> **PROMPT**: Scan the entries below. Return every line that includes "agent".

Collected data
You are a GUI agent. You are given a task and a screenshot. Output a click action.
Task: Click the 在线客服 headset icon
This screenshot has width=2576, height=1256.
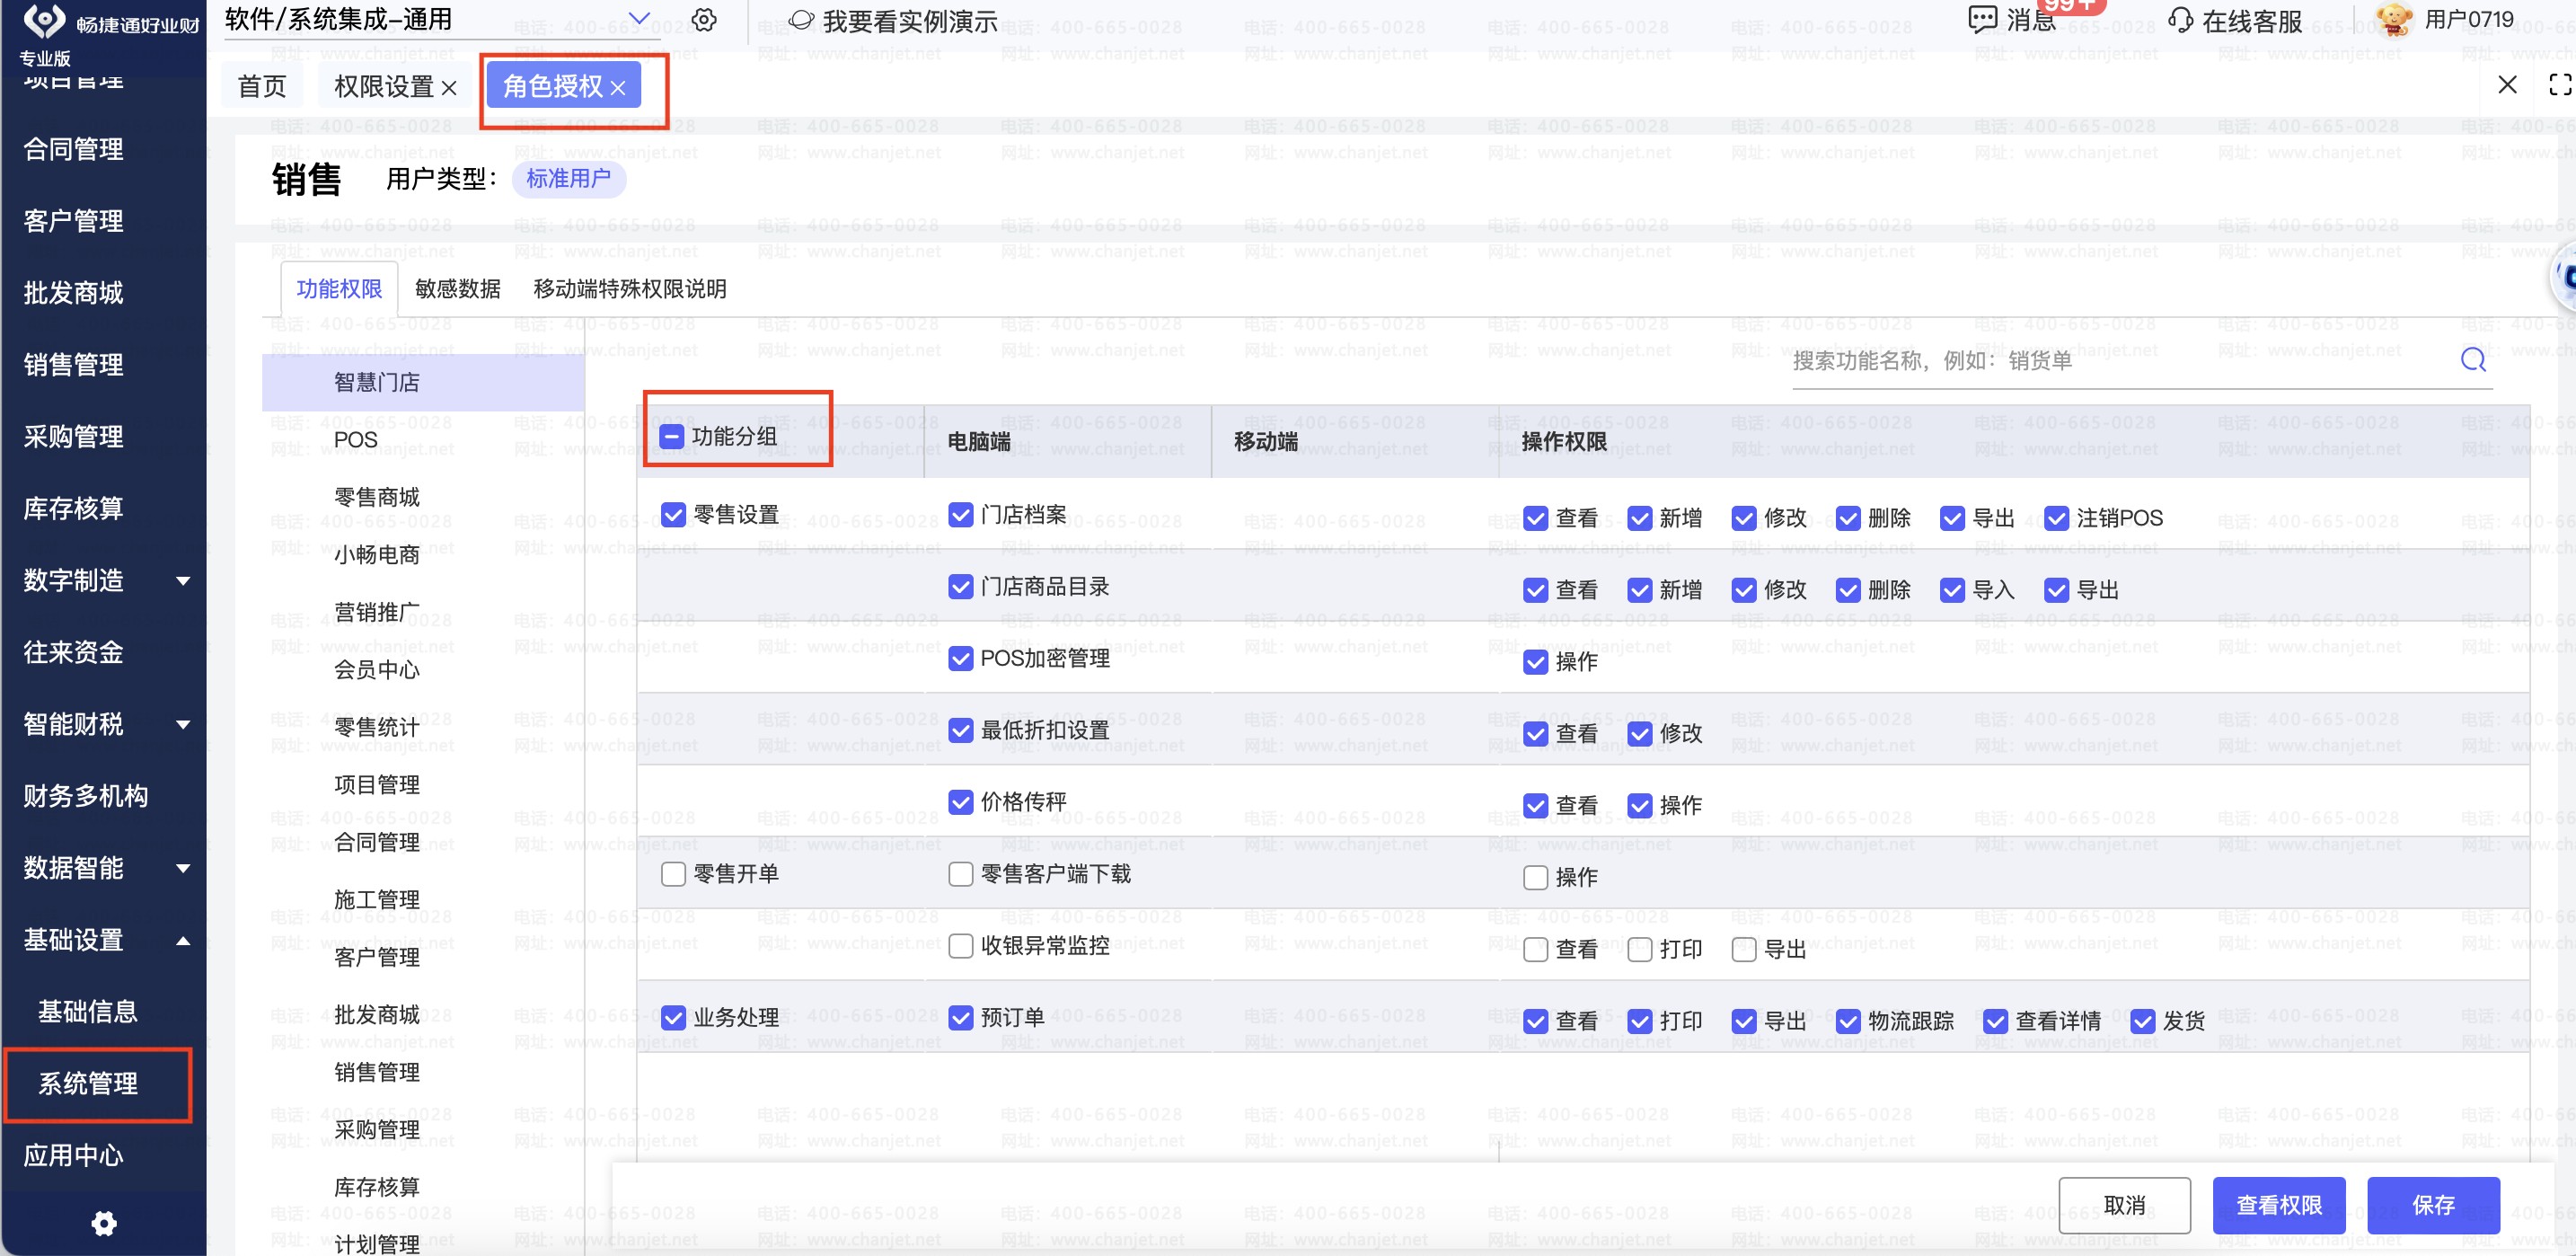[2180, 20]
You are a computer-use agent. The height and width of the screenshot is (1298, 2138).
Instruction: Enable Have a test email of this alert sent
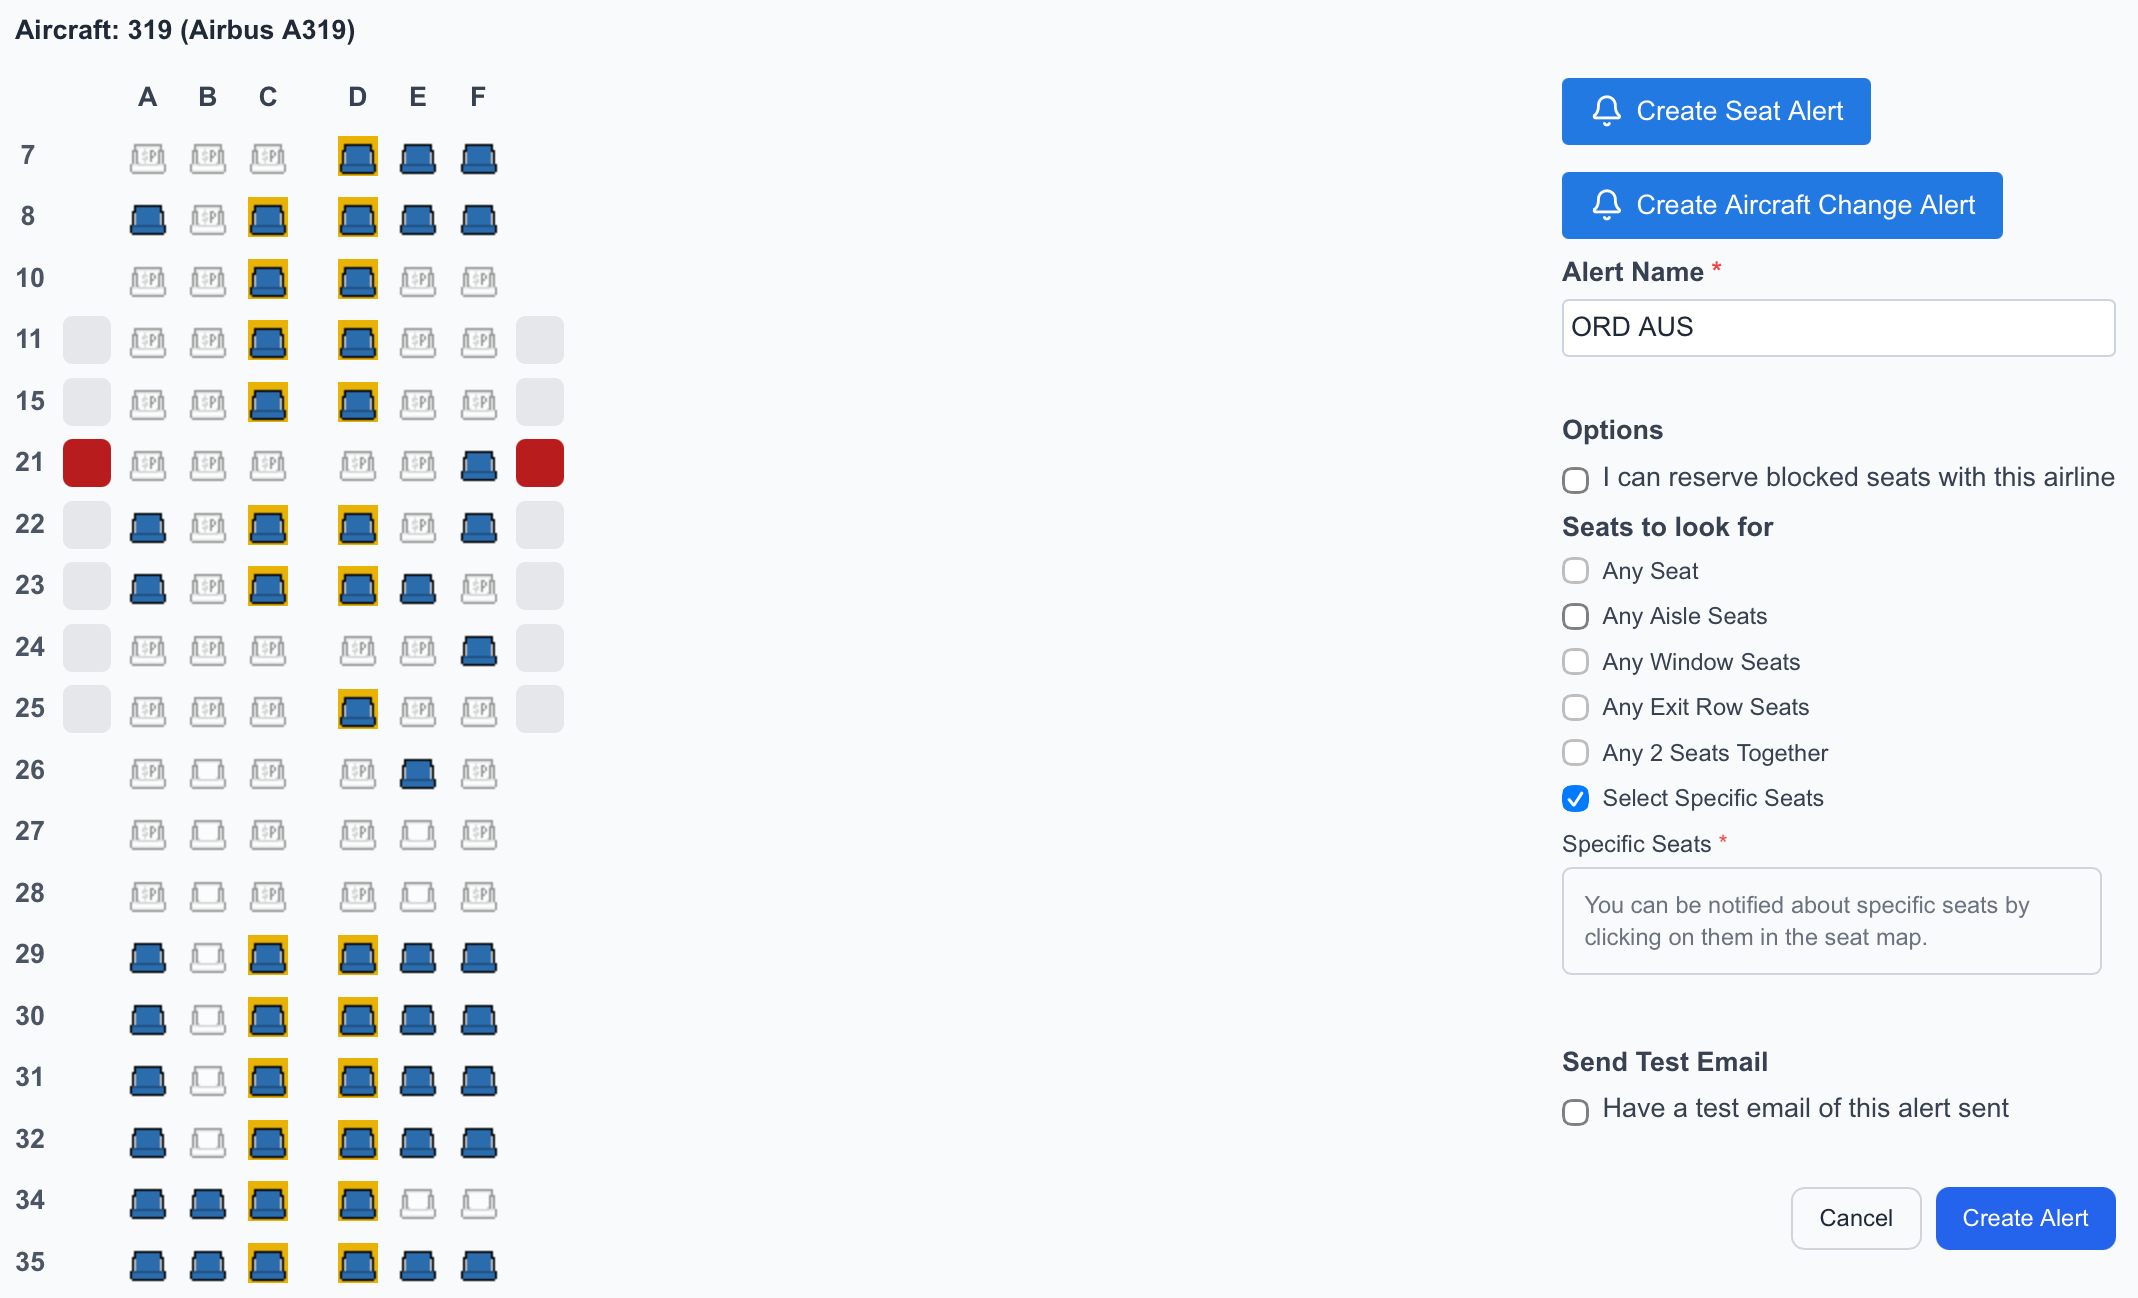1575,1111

> **RESPONSE**:
You are a GUI agent. You are given a task and a screenshot. Output a click action.
You are a computer-use agent. The height and width of the screenshot is (1298, 2138).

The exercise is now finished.